▼
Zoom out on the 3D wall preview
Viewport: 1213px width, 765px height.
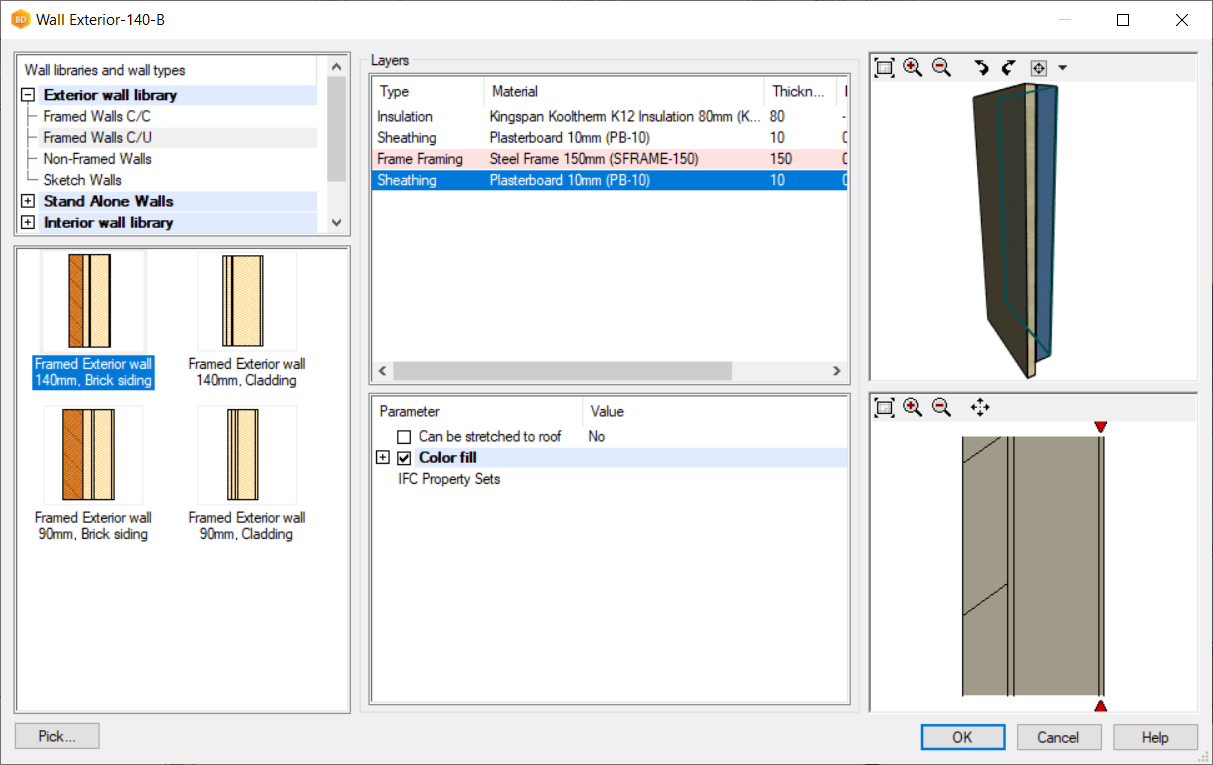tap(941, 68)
▲
▼
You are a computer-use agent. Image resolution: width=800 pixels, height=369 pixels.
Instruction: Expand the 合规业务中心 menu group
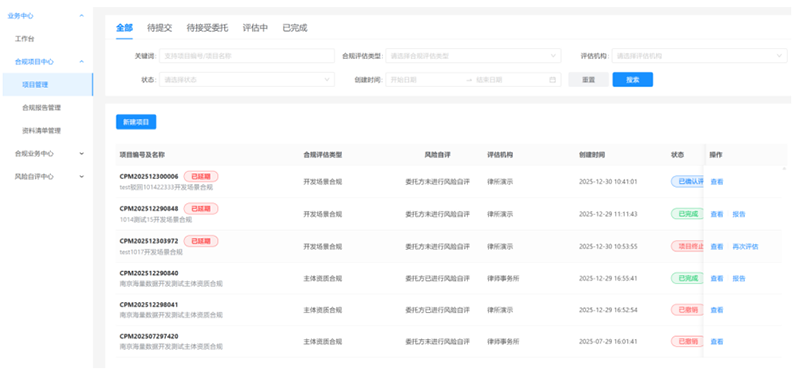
▲
▼
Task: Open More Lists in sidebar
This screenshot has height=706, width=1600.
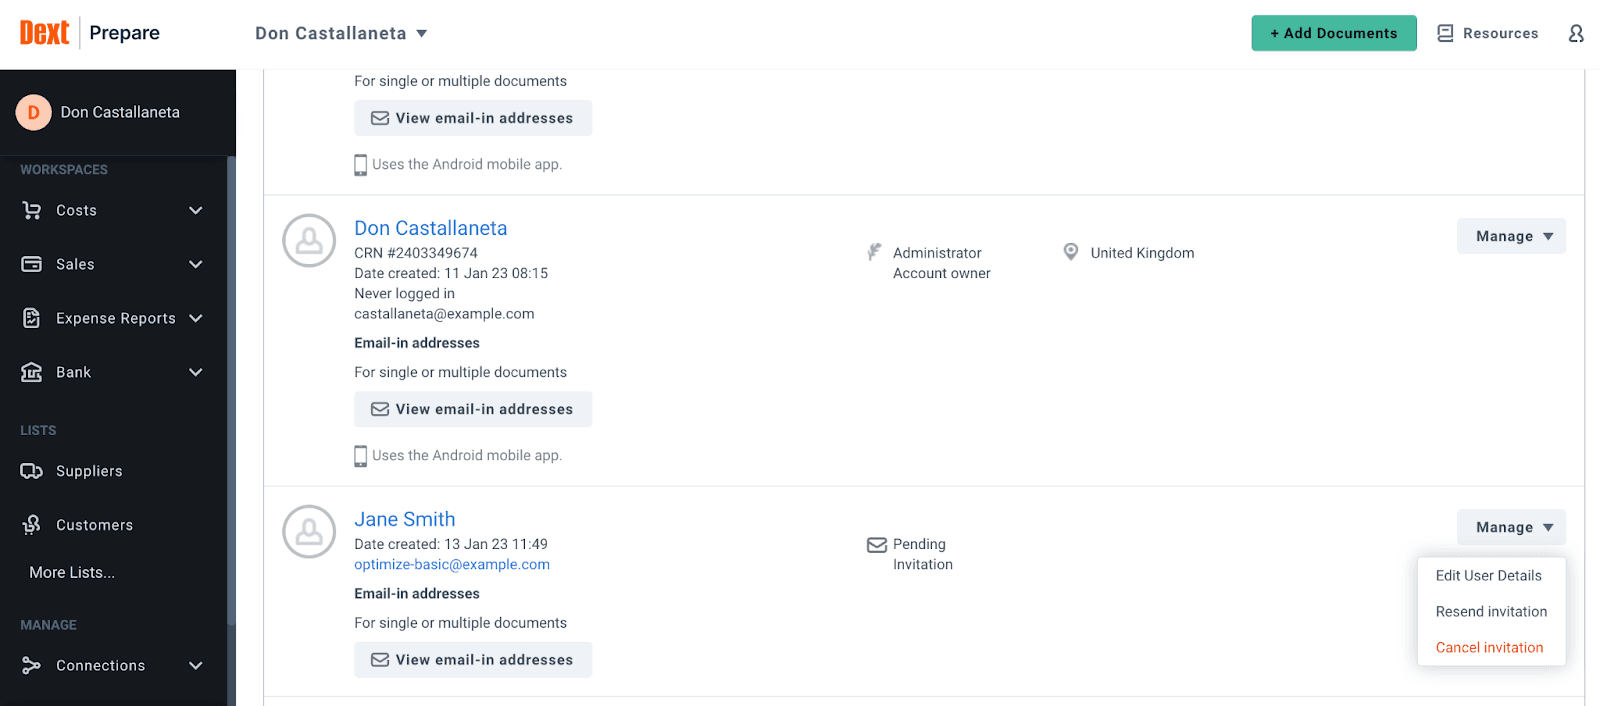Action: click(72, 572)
▲
◆ **TASK TO COMPLETE**: Give back, exactly as written, the stretch from the line with "You are a computer-use" through the line with "Instruction: Expand the 合规业务中心 menu group", and no other lines from the records above.

◆ **RESULT**:
You are a computer-use agent. Image resolution: width=800 pixels, height=369 pixels.
Instruction: Expand the 合规业务中心 menu group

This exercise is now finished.